BEGIN

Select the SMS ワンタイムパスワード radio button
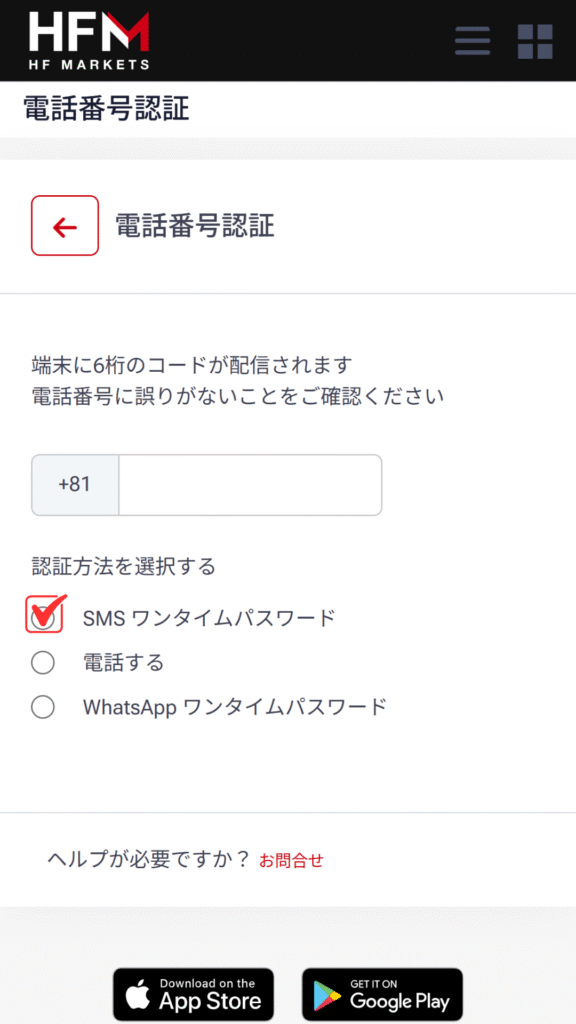Viewport: 576px width, 1024px height. click(43, 617)
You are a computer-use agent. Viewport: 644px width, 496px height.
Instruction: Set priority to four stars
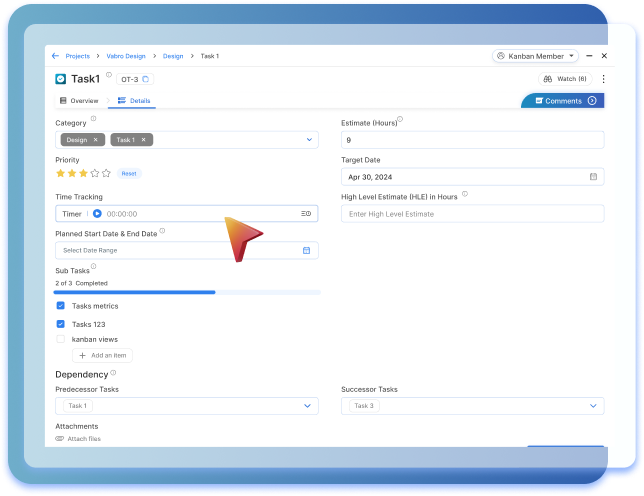click(x=95, y=173)
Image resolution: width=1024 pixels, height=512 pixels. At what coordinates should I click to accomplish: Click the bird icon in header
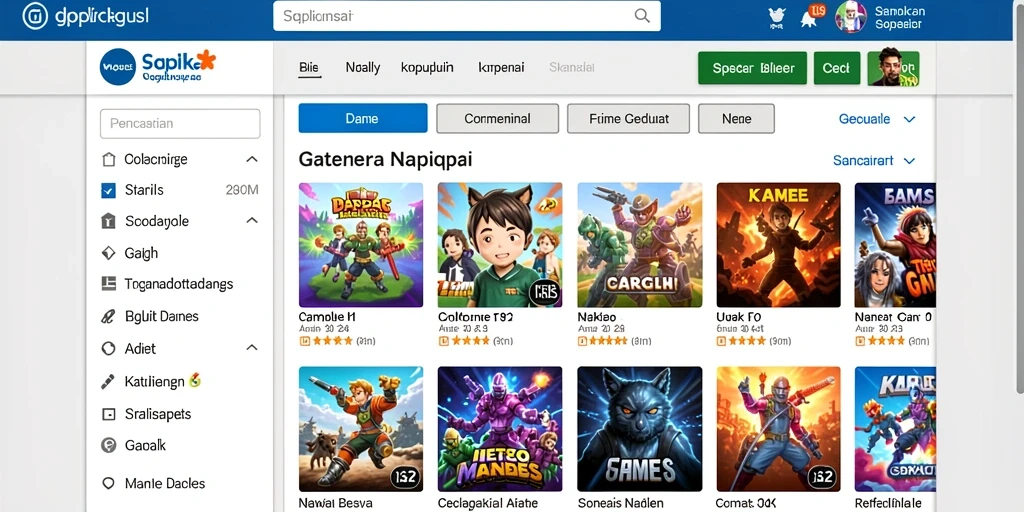pos(777,18)
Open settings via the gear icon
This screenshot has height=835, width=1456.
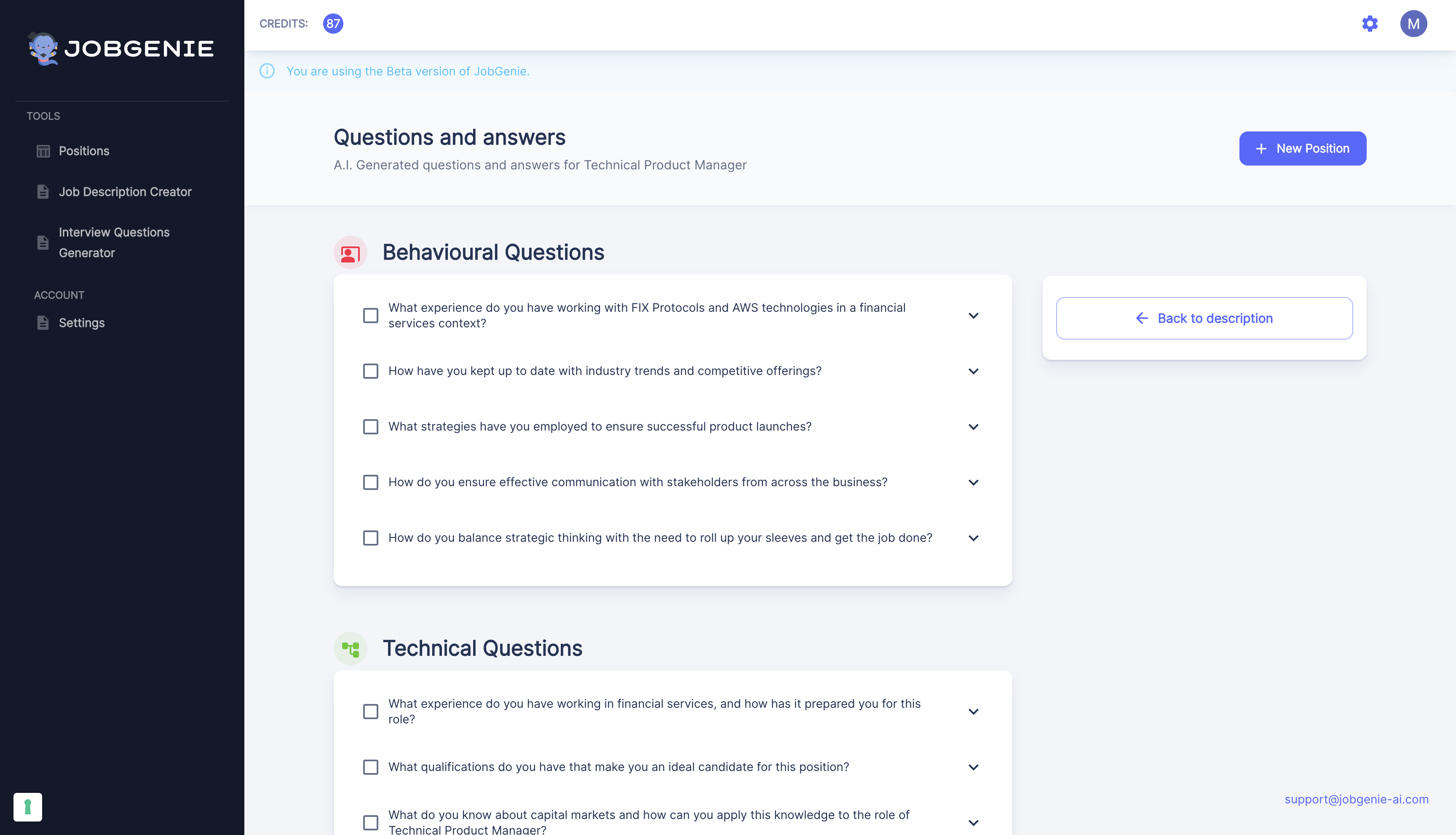click(1369, 24)
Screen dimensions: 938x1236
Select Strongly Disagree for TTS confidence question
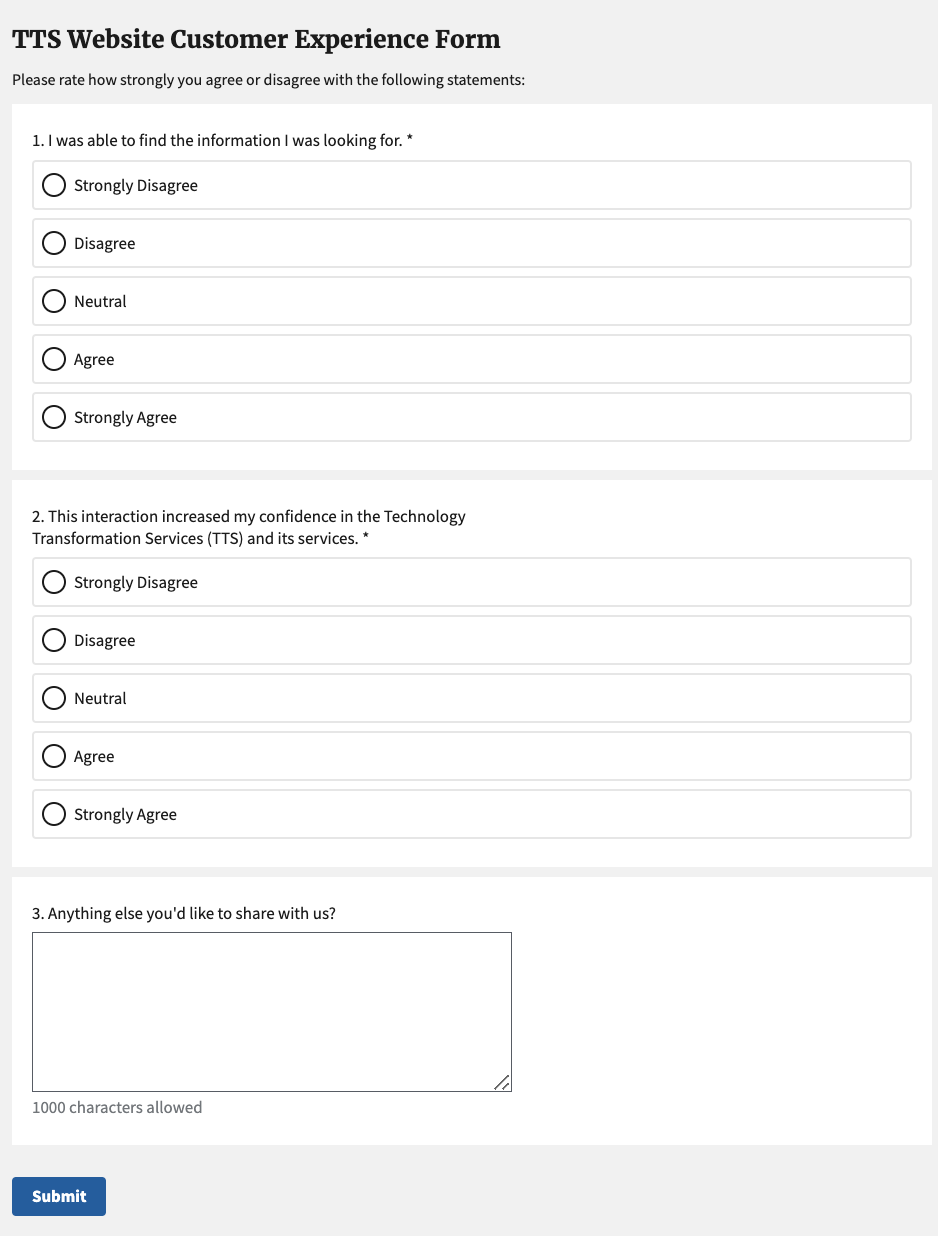click(54, 583)
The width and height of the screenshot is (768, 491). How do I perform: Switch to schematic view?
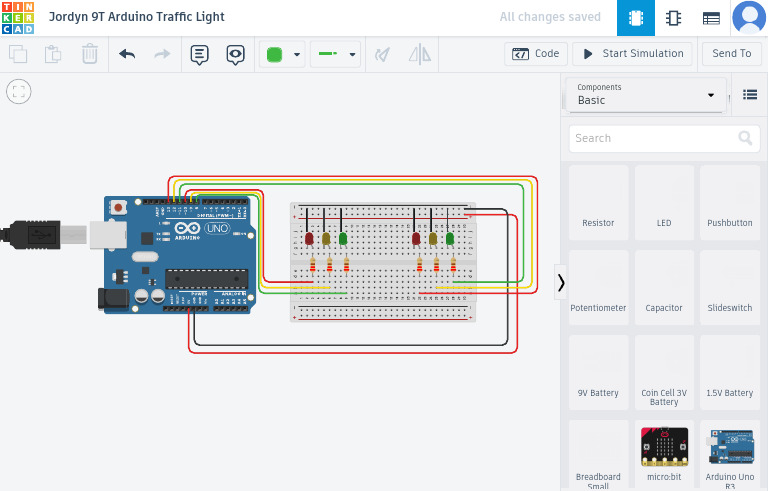pyautogui.click(x=673, y=18)
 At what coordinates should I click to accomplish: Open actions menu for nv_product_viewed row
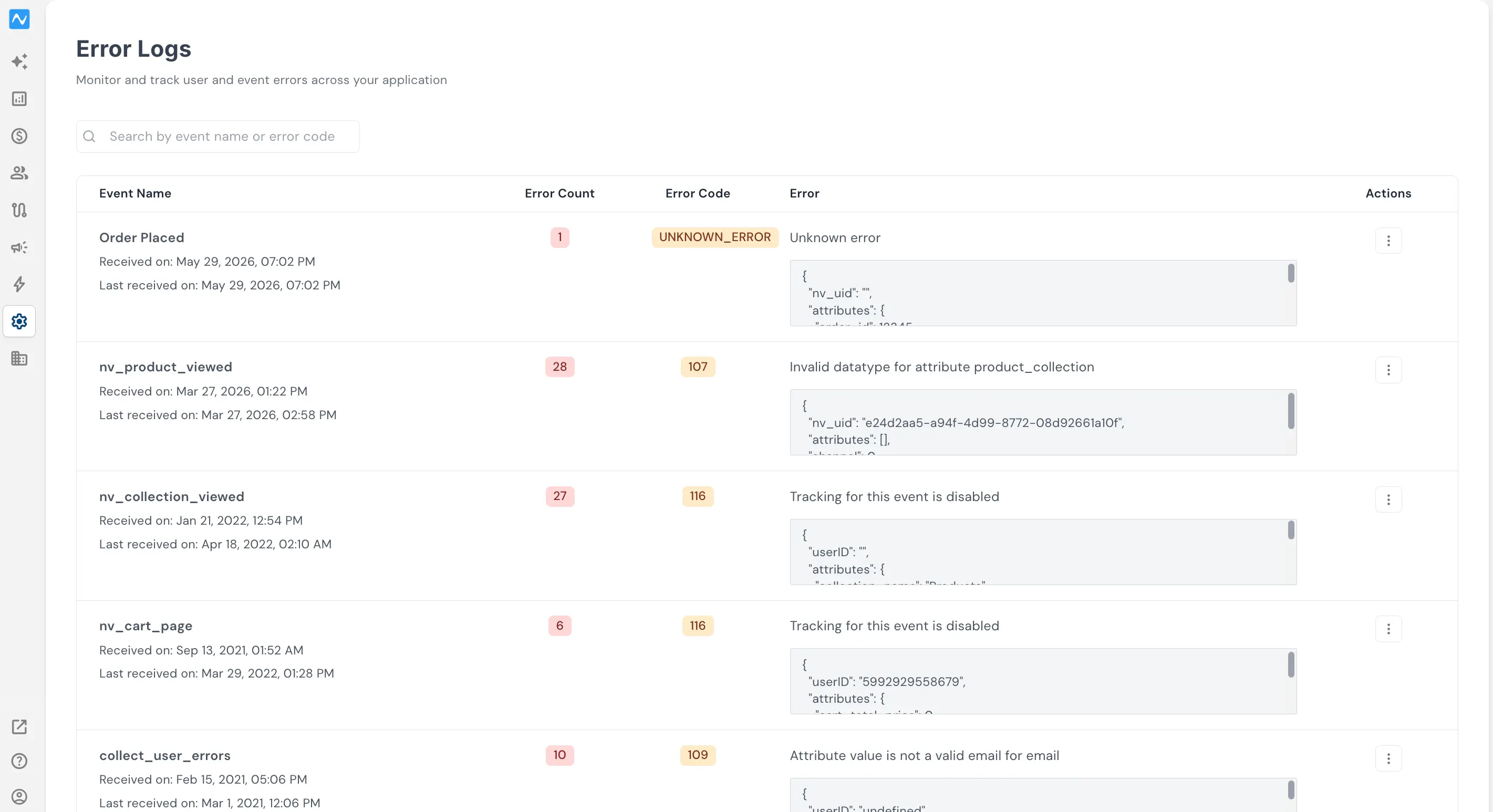[1388, 370]
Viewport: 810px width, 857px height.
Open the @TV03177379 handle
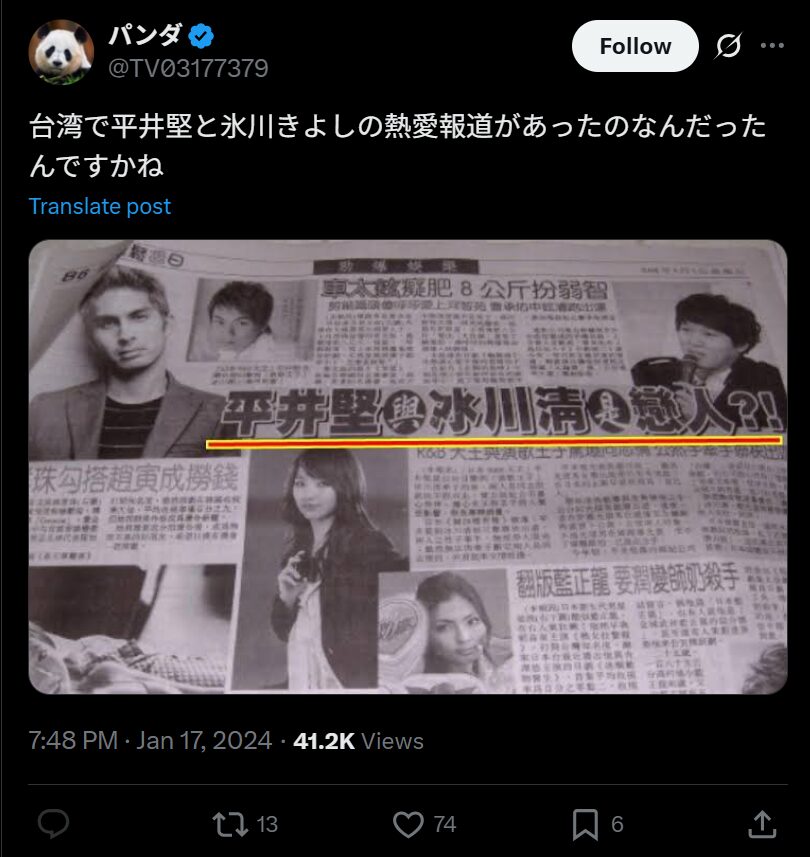(188, 68)
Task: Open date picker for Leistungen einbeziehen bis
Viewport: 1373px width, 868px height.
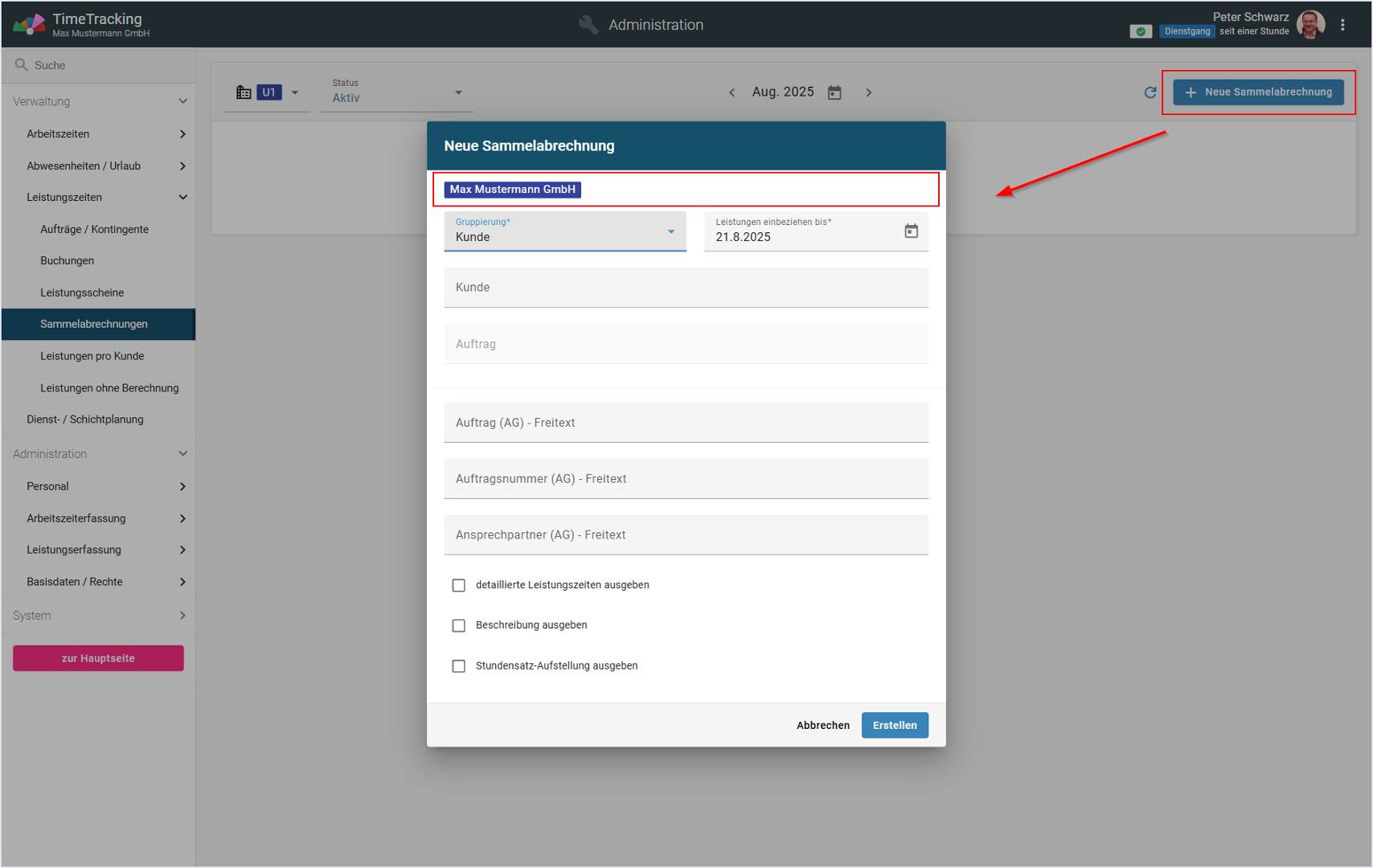Action: (911, 231)
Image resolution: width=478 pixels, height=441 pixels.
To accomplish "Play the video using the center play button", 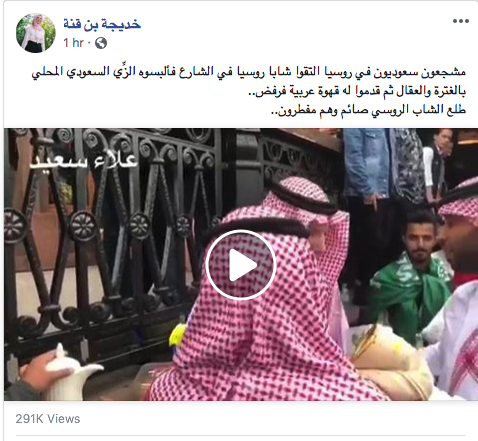I will coord(241,265).
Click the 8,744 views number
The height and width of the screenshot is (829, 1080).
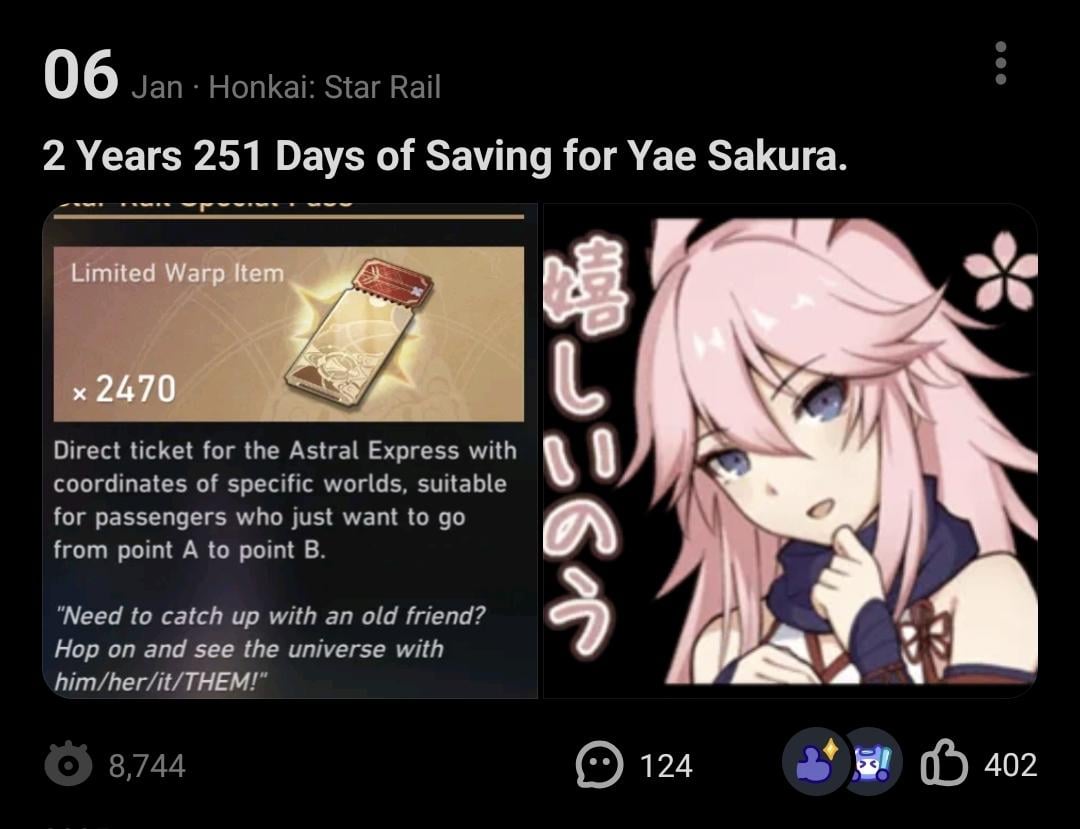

END

* [Task goal] Print the data above verbatim from the first line through the line holding "Open settings via the gear icon", leaving every picture out.

* [Task result]
Select the SMS ワンタイムパスワード radio button
Viewport: 576px width, 1024px height. click(43, 617)
You are a computer-use agent. Viewport: 644px width, 496px height.
Instruction: Set priority to four stars
click(x=95, y=173)
Image resolution: width=1024 pixels, height=512 pixels. At what coordinates should I click to accomplish: Click the bird icon in header
pos(777,18)
Open settings via the gear icon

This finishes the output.